TLDR
- Solana jumped 22% from March lows, hitting a one-month high of $97 before pulling back to around $90.
- The SEC and CFTC jointly classified SOL as a digital commodity on March 17, removing years of regulatory uncertainty.
- SOL spot ETFs hit $17.81 million in single-day inflows on March 17, with cumulative inflows near $989 million.
- Technical indicators show the SuperTrend indicator flipped bullish, with analysts eyeing $100 and $115 as next targets.
- SOL ETFs logged a small $295K outflow on March 18, snapping an 11-day positive streak, as open interest fell 6.77%.
Solana has been one of the more active cryptos in March 2026. After spending weeks stuck between $77 and $92, it broke out to a one-month high of $97 on March 13 before pulling back. The price now sits around $89–$90, sitting on a key support zone that has held multiple times since February.

The SuperTrend indicator, used to track market momentum, flipped from a sell signal to a buy signal on the daily chart for the first time since January. Analyst Ali Martinez pointed to a demand floor between $85.55 and $82.60, where 76 million SOL tokens changed hands over 38 days. He said the “ceiling is thinner than the current floor” and that Solana has a “clear path toward $100, followed by $115.”
Solana $SOL is breaking out with little resistance ahead!
On-chain data reveals a robust demand floor established between $85.55 and $82.60, where 76 million tokens were transacted. This 38-day accumulation phase has effectively exhausted sell-side liquidity.

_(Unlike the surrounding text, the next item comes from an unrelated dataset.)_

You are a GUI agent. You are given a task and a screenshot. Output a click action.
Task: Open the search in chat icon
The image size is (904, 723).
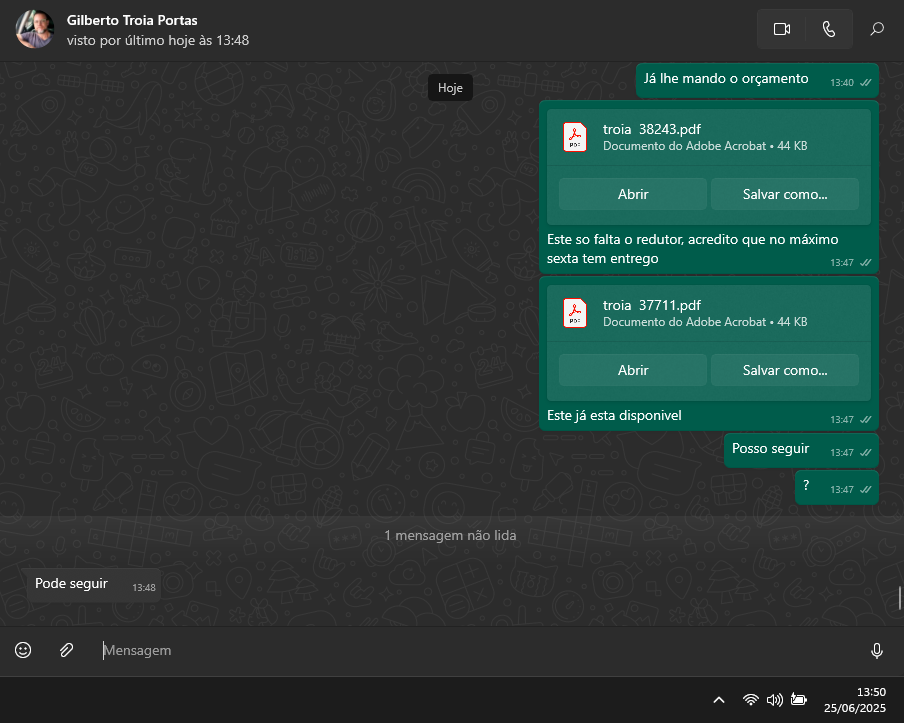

With no… pic.twitter.com/hsQUO4H5uh
— Ali Charts (@alicharts) March 17, 2026
On the daily chart, SOL is trading between the 20-day EMA at $88.78 and the Bollinger Band midline at $95.11. A close below $88.78 would be the first technical sign that the March recovery has stalled.
SEC and CFTC Give SOL Legal Clarity
The biggest news for Solana this week was not price-related. On March 17, the U.S. Securities and Exchange Commission and the Commodity Futures Trading Commission issued joint guidance classifying 16 cryptocurrencies as digital commodities. SOL was on the list alongside Bitcoin and Ethereum.
BREAKING: The SEC has formally classified SOL as a digital commodity in its new crypto asset taxonomy, alongside BTC, ETH, and 14 other assets.
SOL is not a security. pic.twitter.com/PnqpT46NdT
— Solana (@solana) March 17, 2026
The 68-page ruling creates five categories for crypto assets under federal securities law. Digital commodities are now defined as assets that derive value from the operation of functional crypto systems and supply-demand dynamics, not from the efforts of a management team.
SEC Chairman Paul Atkins called it “a turning point.” SOL had previously been named in SEC enforcement actions against exchanges like Binance, leaving it in regulatory uncertainty for years.
The ruling also clears staking, wrapped tokens, and ETF applications for assets in the digital commodity category. Institutions can now offer staking services and custody SOL without securities registration concerns.
ETF Flows Slow After Strong Run
SOL spot ETFs had been on a five-week positive streak heading into this week. On March 17, inflows hit $17.81 million in a single day, the highest since the start of the month.

On March 18, that streak ended. VanEck’s VSOL recorded $295,730 in outflows, the only fund to report movement that day. Cumulative net inflows across all Solana ETFs still sit at $989 million, just under the $1 billion milestone.
Open interest fell 6.77% to $5.28 billion on March 18, while options volume surged 95.70% to $16 million. That spike in options activity suggests traders are hedging rather than taking new directional positions.
Leveraged longs saw $13.92 million in liquidations over 24 hours, compared to $2.27 million for shorts. SOL is currently trading at $89.93, with the $88 support zone still intact.